De acordo com o pintor, as crianças conhecem a história por trás dos nomes e, até o momento, nunca o criticaram ou reclamaram da escolha.
Tatuagens
No corpo, Bruno carrega o nome de Suzane tatuado nas costas, o signo de escorpião no pescoço, a data de nascimento, a data do crime, uma foto dela na barriga (que ele brinca ter ficado “horrorosa”) e a letra “R” do sobrenome. Ele planeja ainda tatuar o sobrenome dos Cravinhos em uma das sobrancelhas.

Bruno Watermann fã nº1 de Suzane von Richthofen || Reprodução: Arquivo PessoalCedido ao BacciNoticias
Críticas
A devoção pela criminosa gerou problemas profissionais e pessoais. Bruno afirma que seus pais não aprovam nem aceitam a admiração.
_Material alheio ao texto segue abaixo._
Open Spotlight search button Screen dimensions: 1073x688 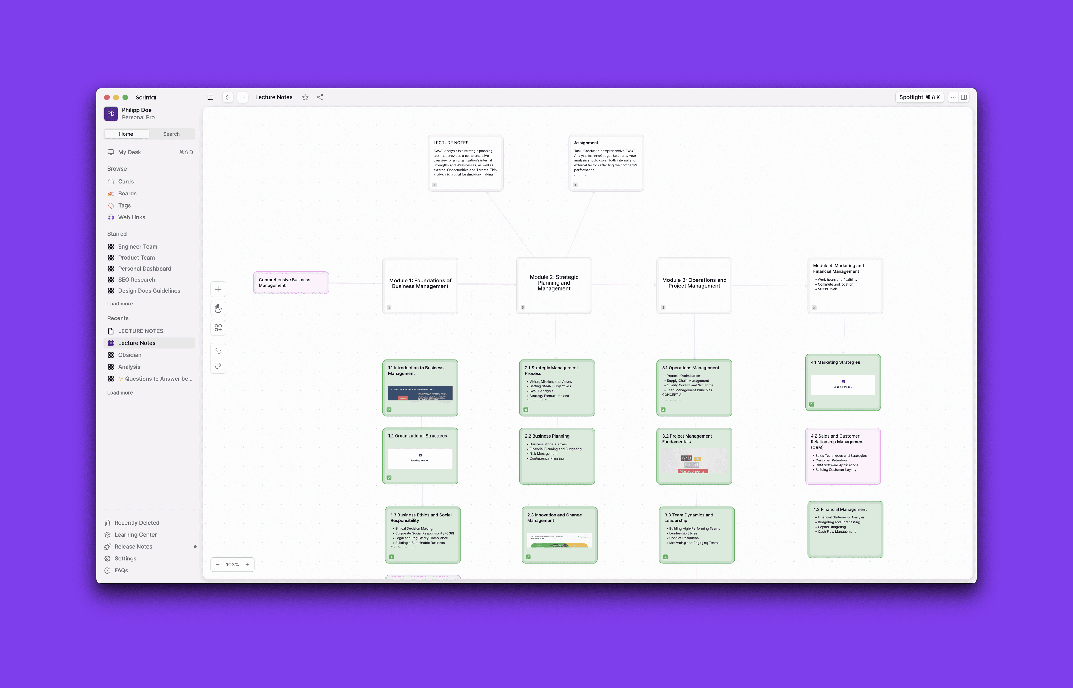(x=919, y=97)
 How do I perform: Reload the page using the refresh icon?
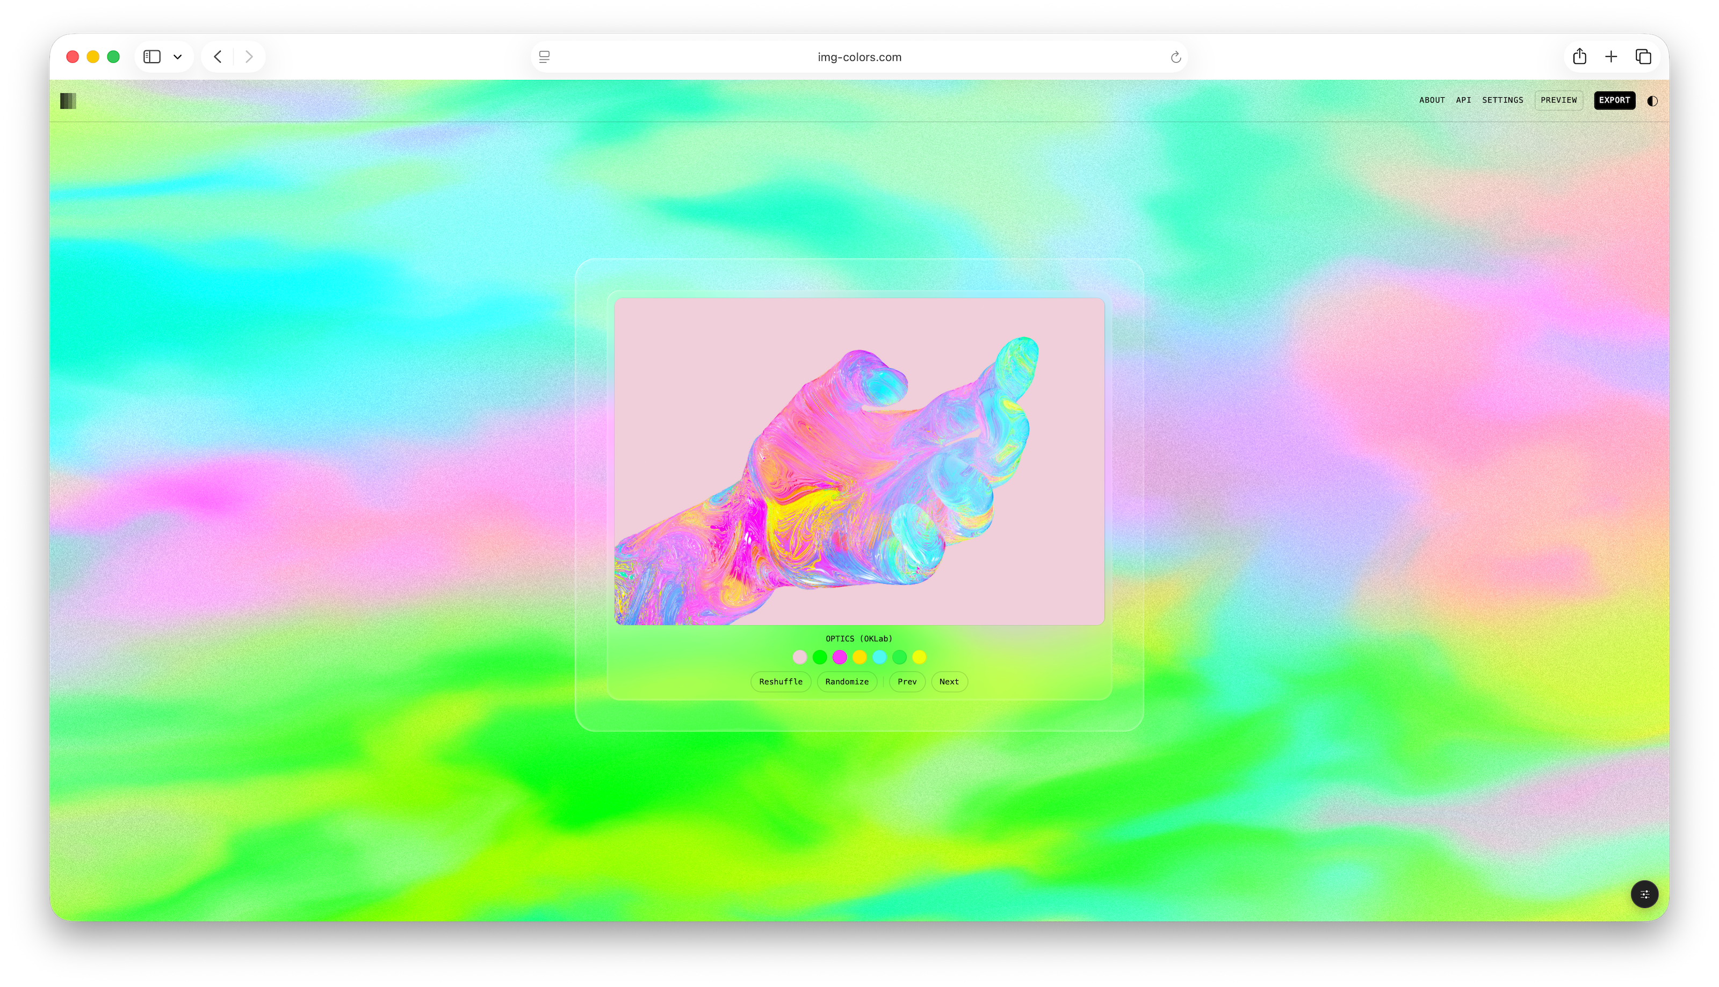click(1176, 57)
Ele também relatou que, na época em que fez as tatuagens, perdeu clientes em seu trabalho de pintura, embora a situação tenha se normalizado com o tempo.
Contato com a ‘ídola‘
O fã afirmou que teve contato indireto com a condenada, além de ter trocado mensagens com os irmãos Cravinhos.
“Perguntei se a Suzane sabia da minha tatuagem e ela disse que sim e que estava chocada. Eu fiquei super feliz quando soube disso“, comemorou ele sobre a reação dela.
O nome de Suzane está grafado com ‘S‘ e não com ‘Z‘ em seu corpo. Ele explicou que não foi uma escolha para diferenciar, mas sim, uma possível falha do profissional ou falta de atenção de sua parte.
“Na época o tatuador não queria tatuar, agora não sei se foi de má fé, ou se foi falta de atenção. Eu estava tão empolgado que não vi na hora que me mostrou o desenho“, relatou.